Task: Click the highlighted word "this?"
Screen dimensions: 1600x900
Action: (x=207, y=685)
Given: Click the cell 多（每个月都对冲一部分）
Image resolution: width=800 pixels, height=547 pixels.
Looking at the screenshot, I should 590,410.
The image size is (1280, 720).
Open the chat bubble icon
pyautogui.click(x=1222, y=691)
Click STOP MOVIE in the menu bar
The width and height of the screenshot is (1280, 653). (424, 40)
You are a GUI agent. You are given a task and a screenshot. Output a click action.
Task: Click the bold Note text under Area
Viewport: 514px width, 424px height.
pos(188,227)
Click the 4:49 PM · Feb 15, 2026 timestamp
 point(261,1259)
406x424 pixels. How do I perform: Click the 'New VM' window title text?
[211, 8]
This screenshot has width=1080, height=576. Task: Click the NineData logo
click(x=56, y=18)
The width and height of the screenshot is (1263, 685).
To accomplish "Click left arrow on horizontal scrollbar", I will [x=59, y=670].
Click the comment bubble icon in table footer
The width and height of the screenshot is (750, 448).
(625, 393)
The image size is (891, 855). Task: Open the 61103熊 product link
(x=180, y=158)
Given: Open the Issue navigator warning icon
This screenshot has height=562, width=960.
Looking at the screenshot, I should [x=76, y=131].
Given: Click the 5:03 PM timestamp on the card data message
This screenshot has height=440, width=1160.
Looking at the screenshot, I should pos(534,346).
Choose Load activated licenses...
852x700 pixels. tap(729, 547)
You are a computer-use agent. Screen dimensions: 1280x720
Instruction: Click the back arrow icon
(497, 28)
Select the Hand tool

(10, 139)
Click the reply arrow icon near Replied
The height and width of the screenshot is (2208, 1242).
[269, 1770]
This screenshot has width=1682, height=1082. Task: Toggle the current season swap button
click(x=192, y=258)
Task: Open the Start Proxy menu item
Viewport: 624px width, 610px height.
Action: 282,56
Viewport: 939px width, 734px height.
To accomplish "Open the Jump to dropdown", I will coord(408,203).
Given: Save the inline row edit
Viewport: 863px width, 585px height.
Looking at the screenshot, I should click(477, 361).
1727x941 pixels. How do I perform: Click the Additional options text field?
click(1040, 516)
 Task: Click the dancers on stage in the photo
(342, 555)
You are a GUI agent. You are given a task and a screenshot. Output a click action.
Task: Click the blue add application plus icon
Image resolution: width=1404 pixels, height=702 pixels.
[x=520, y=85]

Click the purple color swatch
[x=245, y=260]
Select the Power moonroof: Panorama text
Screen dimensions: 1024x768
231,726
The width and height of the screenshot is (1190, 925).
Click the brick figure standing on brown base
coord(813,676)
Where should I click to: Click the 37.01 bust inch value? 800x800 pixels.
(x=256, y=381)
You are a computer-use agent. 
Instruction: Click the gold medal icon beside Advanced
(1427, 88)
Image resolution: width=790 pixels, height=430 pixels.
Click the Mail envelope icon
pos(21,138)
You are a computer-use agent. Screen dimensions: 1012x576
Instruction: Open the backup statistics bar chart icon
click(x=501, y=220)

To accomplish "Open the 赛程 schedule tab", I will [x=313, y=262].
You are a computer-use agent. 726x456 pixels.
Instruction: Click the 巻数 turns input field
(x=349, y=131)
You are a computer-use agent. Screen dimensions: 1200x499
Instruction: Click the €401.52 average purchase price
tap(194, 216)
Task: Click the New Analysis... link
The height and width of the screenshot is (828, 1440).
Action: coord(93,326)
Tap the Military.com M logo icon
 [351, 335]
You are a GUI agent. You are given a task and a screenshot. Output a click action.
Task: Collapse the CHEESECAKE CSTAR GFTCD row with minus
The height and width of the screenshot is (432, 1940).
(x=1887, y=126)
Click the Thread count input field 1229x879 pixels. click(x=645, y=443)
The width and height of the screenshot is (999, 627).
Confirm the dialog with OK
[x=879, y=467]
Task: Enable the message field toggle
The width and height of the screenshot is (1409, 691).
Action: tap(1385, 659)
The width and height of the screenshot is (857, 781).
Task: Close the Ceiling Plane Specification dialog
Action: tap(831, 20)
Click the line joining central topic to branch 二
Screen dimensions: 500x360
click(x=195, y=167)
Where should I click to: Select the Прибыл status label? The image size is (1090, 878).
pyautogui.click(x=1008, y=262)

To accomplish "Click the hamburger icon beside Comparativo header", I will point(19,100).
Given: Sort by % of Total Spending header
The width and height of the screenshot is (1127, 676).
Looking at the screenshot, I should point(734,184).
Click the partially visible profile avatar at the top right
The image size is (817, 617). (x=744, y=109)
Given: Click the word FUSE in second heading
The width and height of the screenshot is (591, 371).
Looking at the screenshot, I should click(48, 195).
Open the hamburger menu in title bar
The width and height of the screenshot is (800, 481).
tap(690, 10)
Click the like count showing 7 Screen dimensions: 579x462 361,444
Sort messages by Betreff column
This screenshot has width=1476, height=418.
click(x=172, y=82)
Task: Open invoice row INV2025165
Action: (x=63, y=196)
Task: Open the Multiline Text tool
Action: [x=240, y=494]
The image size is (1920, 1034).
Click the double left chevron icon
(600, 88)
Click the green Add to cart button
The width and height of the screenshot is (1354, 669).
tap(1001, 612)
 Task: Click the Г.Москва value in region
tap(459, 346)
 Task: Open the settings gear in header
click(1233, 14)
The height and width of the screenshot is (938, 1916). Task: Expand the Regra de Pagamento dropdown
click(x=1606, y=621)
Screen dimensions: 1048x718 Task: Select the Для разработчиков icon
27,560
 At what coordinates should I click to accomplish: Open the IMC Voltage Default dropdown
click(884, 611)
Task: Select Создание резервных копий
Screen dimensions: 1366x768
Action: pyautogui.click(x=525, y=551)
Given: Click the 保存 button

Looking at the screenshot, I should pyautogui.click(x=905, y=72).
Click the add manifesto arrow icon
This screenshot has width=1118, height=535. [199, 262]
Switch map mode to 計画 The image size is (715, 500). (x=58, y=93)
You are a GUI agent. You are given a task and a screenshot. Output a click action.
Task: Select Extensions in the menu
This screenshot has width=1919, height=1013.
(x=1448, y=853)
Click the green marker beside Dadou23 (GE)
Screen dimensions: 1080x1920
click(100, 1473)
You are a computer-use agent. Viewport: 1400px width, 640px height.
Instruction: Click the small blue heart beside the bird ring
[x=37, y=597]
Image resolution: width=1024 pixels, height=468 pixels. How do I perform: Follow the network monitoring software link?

## Work request
Exact reproduction of all the material is needed.

## Response
Task: Click the highlighted word "this?"
Screen dimensions: 1600x900
Action: (x=207, y=685)
Given: Click the cell 多（每个月都对冲一部分）
Image resolution: width=800 pixels, height=547 pixels.
Looking at the screenshot, I should 590,410.
The image size is (1280, 720).
Open the chat bubble icon
pyautogui.click(x=1222, y=691)
Click STOP MOVIE in the menu bar
The width and height of the screenshot is (1280, 653). (424, 40)
You are a GUI agent. You are given a task and a screenshot. Output a click action.
Task: Click the bold Note text under Area
Viewport: 514px width, 424px height.
pos(188,227)
Click the 4:49 PM · Feb 15, 2026 timestamp
 point(261,1259)
406x424 pixels. How do I perform: Click the 'New VM' window title text?
[211, 8]
This screenshot has width=1080, height=576. Task: Click the NineData logo
click(x=56, y=18)
The width and height of the screenshot is (1263, 685).
To accomplish "Click left arrow on horizontal scrollbar", I will [x=59, y=670].
Click the comment bubble icon in table footer
The width and height of the screenshot is (750, 448).
(625, 393)
The image size is (891, 855). Task: Open the 61103熊 product link
(x=180, y=158)
Given: Open the Issue navigator warning icon
This screenshot has height=562, width=960.
Looking at the screenshot, I should [x=76, y=131].
Given: Click the 5:03 PM timestamp on the card data message
This screenshot has height=440, width=1160.
Looking at the screenshot, I should pos(534,346).
Choose Load activated licenses...
852x700 pixels. tap(729, 547)
You are a computer-use agent. Screen dimensions: 1280x720
Instruction: Click the back arrow icon
(497, 28)
Select the Hand tool

(10, 139)
Click the reply arrow icon near Replied
The height and width of the screenshot is (2208, 1242).
[269, 1770]
This screenshot has width=1682, height=1082. Task: Toggle the current season swap button
click(x=192, y=258)
Task: Open the Start Proxy menu item
Viewport: 624px width, 610px height.
Action: 282,56
Viewport: 939px width, 734px height.
To accomplish "Open the Jump to dropdown", I will coord(408,203).
Given: Save the inline row edit
Viewport: 863px width, 585px height.
Looking at the screenshot, I should click(477, 361).
1727x941 pixels. How do I perform: Click the Additional options text field?
click(1040, 516)
 Task: Click the dancers on stage in the photo
(342, 555)
You are a GUI agent. You are given a task and a screenshot. Output a click action.
Task: Click the blue add application plus icon
Image resolution: width=1404 pixels, height=702 pixels.
[x=520, y=85]

Click the purple color swatch
[x=245, y=260]
Select the Power moonroof: Panorama text
Screen dimensions: 1024x768
231,726
The width and height of the screenshot is (1190, 925).
Click the brick figure standing on brown base
coord(813,676)
Where should I click to: Click the 37.01 bust inch value? 800x800 pixels.
(x=256, y=381)
You are a computer-use agent. 
Instruction: Click the gold medal icon beside Advanced
(1427, 88)
Image resolution: width=790 pixels, height=430 pixels.
Click the Mail envelope icon
pos(21,138)
You are a computer-use agent. Screen dimensions: 1012x576
Instruction: Open the backup statistics bar chart icon
click(x=501, y=220)

To accomplish "Open the 赛程 schedule tab", I will [x=313, y=262].
You are a computer-use agent. 726x456 pixels.
Instruction: Click the 巻数 turns input field
(x=349, y=131)
You are a computer-use agent. Screen dimensions: 1200x499
Instruction: Click the €401.52 average purchase price
tap(194, 216)
Task: Click the New Analysis... link
The height and width of the screenshot is (828, 1440).
Action: coord(93,326)
Tap the Military.com M logo icon
 [351, 335]
You are a GUI agent. You are given a task and a screenshot. Output a click action.
Task: Collapse the CHEESECAKE CSTAR GFTCD row with minus
The height and width of the screenshot is (432, 1940).
(x=1887, y=126)
Click the Thread count input field 1229x879 pixels. click(x=645, y=443)
The width and height of the screenshot is (999, 627).
Confirm the dialog with OK
[x=879, y=467]
Task: Enable the message field toggle
The width and height of the screenshot is (1409, 691).
Action: tap(1385, 659)
The width and height of the screenshot is (857, 781).
Task: Close the Ceiling Plane Specification dialog
Action: tap(831, 20)
Click the line joining central topic to branch 二
Screen dimensions: 500x360
click(x=195, y=167)
Where should I click to: Select the Прибыл status label? The image size is (1090, 878).
pyautogui.click(x=1008, y=262)

To accomplish "Click the hamburger icon beside Comparativo header", I will point(19,100).
Given: Sort by % of Total Spending header
The width and height of the screenshot is (1127, 676).
Looking at the screenshot, I should point(734,184).
Click the partially visible profile avatar at the top right
The image size is (817, 617). (x=744, y=109)
Given: Click the word FUSE in second heading
The width and height of the screenshot is (591, 371).
Looking at the screenshot, I should click(48, 195).
Open the hamburger menu in title bar
The width and height of the screenshot is (800, 481).
tap(690, 10)
Click the like count showing 7 Screen dimensions: 579x462 361,444
Sort messages by Betreff column
This screenshot has width=1476, height=418.
click(x=172, y=82)
Task: Open invoice row INV2025165
Action: (x=63, y=196)
Task: Open the Multiline Text tool
Action: [x=240, y=494]
The image size is (1920, 1034).
Click the double left chevron icon
(600, 88)
Click the green Add to cart button
The width and height of the screenshot is (1354, 669).
tap(1001, 612)
 Task: Click the Г.Москва value in region
tap(459, 346)
 Task: Open the settings gear in header
click(1233, 14)
The height and width of the screenshot is (938, 1916). Task: Expand the Regra de Pagamento dropdown
click(x=1606, y=621)
Screen dimensions: 1048x718 Task: Select the Для разработчиков icon
27,560
 At what coordinates should I click to accomplish: Open the IMC Voltage Default dropdown
click(884, 611)
Task: Select Создание резервных копий
Screen dimensions: 1366x768
Action: pyautogui.click(x=525, y=551)
Given: Click the 保存 button

Looking at the screenshot, I should pyautogui.click(x=905, y=72).
Click the add manifesto arrow icon
This screenshot has width=1118, height=535. [199, 262]
Switch map mode to 計画 The image size is (715, 500). (x=58, y=93)
You are a GUI agent. You are given a task and a screenshot. Output a click action.
Task: Select Extensions in the menu
This screenshot has width=1919, height=1013.
(x=1448, y=853)
Click the green marker beside Dadou23 (GE)
Screen dimensions: 1080x1920
click(100, 1473)
You are a computer-use agent. Viewport: 1400px width, 640px height.
Instruction: Click the small blue heart beside the bird ring
[x=37, y=597]
Image resolution: width=1024 pixels, height=468 pixels. How do I perform: Follow the network monitoring software link?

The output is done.